Content starts
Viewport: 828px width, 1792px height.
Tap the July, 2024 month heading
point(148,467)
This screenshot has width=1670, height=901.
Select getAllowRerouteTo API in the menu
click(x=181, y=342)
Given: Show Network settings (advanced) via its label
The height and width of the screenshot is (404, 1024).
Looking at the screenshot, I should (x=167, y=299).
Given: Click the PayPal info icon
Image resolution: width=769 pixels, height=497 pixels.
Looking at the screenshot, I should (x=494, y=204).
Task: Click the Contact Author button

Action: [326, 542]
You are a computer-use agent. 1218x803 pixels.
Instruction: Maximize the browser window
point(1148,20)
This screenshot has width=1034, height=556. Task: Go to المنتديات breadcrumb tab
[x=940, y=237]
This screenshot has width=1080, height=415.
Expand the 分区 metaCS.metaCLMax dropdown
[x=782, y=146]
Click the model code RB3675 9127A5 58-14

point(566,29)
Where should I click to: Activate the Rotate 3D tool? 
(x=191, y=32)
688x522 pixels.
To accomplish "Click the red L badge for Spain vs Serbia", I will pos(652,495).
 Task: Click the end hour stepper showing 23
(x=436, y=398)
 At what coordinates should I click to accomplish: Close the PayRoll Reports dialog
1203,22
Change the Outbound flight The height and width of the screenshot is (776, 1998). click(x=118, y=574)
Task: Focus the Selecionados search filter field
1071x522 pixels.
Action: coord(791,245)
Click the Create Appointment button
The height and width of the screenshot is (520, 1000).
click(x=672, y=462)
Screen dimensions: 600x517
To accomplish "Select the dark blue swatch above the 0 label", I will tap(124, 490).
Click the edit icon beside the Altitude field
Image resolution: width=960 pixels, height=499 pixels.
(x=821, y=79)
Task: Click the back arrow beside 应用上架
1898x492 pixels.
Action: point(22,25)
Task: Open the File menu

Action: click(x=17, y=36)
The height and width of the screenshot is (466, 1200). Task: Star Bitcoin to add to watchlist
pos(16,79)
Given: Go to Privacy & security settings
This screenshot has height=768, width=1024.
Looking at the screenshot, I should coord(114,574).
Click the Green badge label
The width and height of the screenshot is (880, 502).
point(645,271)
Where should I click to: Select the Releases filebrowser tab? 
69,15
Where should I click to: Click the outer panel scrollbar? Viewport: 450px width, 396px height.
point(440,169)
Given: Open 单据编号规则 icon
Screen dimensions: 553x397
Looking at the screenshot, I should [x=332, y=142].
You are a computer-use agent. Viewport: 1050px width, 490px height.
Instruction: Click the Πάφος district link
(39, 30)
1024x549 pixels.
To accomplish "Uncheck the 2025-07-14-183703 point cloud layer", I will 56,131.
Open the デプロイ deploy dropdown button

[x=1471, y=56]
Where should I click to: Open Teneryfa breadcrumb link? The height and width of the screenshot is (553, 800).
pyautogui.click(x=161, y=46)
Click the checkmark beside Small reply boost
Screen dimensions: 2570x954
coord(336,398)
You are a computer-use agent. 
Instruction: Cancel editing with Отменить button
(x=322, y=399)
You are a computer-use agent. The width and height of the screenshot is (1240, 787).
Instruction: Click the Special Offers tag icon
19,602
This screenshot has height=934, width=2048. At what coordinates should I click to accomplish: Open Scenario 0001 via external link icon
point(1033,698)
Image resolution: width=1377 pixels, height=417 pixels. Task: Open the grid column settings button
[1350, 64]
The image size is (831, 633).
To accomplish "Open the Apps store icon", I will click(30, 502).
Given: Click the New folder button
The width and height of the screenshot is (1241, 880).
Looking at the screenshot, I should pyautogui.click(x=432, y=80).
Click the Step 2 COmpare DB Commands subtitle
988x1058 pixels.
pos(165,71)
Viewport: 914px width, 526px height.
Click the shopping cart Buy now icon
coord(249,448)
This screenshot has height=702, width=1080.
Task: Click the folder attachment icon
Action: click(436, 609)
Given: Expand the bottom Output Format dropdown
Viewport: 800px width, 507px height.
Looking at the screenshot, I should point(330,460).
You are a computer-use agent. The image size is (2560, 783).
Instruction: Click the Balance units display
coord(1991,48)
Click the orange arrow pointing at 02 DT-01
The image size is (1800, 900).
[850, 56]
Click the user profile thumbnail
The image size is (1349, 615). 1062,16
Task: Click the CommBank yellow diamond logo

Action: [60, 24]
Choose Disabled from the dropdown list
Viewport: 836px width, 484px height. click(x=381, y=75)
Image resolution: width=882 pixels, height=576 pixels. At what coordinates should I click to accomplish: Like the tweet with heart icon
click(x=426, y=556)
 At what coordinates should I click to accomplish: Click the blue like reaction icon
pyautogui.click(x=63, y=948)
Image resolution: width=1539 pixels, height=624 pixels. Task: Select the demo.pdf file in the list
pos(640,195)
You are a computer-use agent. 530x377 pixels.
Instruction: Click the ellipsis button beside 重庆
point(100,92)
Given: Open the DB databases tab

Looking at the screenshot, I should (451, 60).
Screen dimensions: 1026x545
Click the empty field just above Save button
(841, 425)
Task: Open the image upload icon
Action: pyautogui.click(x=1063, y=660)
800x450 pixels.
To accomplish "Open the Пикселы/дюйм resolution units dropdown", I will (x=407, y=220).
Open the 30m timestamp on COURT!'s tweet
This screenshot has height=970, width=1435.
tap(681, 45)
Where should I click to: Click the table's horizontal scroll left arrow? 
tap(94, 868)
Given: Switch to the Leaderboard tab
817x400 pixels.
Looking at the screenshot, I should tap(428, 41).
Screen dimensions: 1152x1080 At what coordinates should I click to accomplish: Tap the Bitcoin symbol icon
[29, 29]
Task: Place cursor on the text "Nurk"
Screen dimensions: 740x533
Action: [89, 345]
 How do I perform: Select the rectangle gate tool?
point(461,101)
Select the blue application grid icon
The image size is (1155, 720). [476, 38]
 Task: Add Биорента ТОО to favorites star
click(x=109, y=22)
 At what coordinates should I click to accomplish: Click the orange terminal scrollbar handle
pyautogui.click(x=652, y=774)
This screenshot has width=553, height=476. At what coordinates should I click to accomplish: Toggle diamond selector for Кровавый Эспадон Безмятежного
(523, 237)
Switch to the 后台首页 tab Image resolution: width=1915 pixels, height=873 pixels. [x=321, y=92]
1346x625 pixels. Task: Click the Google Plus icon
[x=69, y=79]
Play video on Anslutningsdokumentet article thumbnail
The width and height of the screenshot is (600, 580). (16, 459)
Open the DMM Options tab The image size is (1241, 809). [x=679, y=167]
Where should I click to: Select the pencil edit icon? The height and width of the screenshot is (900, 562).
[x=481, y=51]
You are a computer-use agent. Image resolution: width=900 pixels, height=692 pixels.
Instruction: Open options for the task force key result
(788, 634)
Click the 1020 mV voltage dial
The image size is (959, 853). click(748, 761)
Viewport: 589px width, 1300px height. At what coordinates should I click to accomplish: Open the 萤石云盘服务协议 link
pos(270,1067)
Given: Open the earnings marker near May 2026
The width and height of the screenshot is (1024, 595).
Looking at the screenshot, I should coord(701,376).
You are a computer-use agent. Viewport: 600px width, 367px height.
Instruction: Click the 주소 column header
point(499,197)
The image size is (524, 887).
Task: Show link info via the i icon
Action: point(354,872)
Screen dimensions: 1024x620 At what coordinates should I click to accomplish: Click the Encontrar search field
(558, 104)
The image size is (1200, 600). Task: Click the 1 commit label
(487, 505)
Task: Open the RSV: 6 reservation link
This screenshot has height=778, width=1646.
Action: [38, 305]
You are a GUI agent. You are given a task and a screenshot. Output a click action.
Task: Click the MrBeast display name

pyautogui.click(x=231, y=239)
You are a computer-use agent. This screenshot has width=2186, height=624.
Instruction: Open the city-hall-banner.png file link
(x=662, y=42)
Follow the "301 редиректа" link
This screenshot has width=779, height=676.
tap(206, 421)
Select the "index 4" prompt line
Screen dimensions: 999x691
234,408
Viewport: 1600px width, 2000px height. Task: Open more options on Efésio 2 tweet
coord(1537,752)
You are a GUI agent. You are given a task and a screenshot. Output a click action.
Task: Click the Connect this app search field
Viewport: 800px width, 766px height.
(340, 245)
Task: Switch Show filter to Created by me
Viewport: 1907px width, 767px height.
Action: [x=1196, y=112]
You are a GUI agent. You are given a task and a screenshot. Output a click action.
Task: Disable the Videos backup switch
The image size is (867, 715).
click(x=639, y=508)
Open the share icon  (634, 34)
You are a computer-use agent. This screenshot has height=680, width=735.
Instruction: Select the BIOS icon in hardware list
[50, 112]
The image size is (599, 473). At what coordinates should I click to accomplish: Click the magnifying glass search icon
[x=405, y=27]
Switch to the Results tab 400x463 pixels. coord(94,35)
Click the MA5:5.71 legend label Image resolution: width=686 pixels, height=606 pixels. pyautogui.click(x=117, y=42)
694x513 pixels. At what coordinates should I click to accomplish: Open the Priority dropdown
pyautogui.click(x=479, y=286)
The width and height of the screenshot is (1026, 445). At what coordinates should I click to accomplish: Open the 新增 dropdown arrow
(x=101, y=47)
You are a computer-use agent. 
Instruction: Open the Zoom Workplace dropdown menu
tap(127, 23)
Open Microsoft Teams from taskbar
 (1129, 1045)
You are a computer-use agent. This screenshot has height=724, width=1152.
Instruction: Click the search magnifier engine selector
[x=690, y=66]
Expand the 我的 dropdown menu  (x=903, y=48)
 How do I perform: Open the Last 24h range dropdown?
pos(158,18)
Content ends
Task
Transcribe the lines above between the line holding "Where should I click to: Activate" and the line holding "Given: Go to Privacy & security settings", inclusive, exactly as they stand and with nothing added.

Exercise response
Where should I click to: Activate the Rotate 3D tool? 
(x=191, y=32)
688x522 pixels.
To accomplish "Click the red L badge for Spain vs Serbia", I will pos(652,495).
 Task: Click the end hour stepper showing 23
(x=436, y=398)
 At what coordinates should I click to accomplish: Close the PayRoll Reports dialog
1203,22
Change the Outbound flight The height and width of the screenshot is (776, 1998). click(x=118, y=574)
Task: Focus the Selecionados search filter field
1071x522 pixels.
Action: coord(791,245)
Click the Create Appointment button
The height and width of the screenshot is (520, 1000).
click(x=672, y=462)
Screen dimensions: 600x517
To accomplish "Select the dark blue swatch above the 0 label", I will tap(124, 490).
Click the edit icon beside the Altitude field
Image resolution: width=960 pixels, height=499 pixels.
(x=821, y=79)
Task: Click the back arrow beside 应用上架
1898x492 pixels.
Action: point(22,25)
Task: Open the File menu

Action: click(x=17, y=36)
The height and width of the screenshot is (466, 1200). Task: Star Bitcoin to add to watchlist
pos(16,79)
Given: Go to Privacy & security settings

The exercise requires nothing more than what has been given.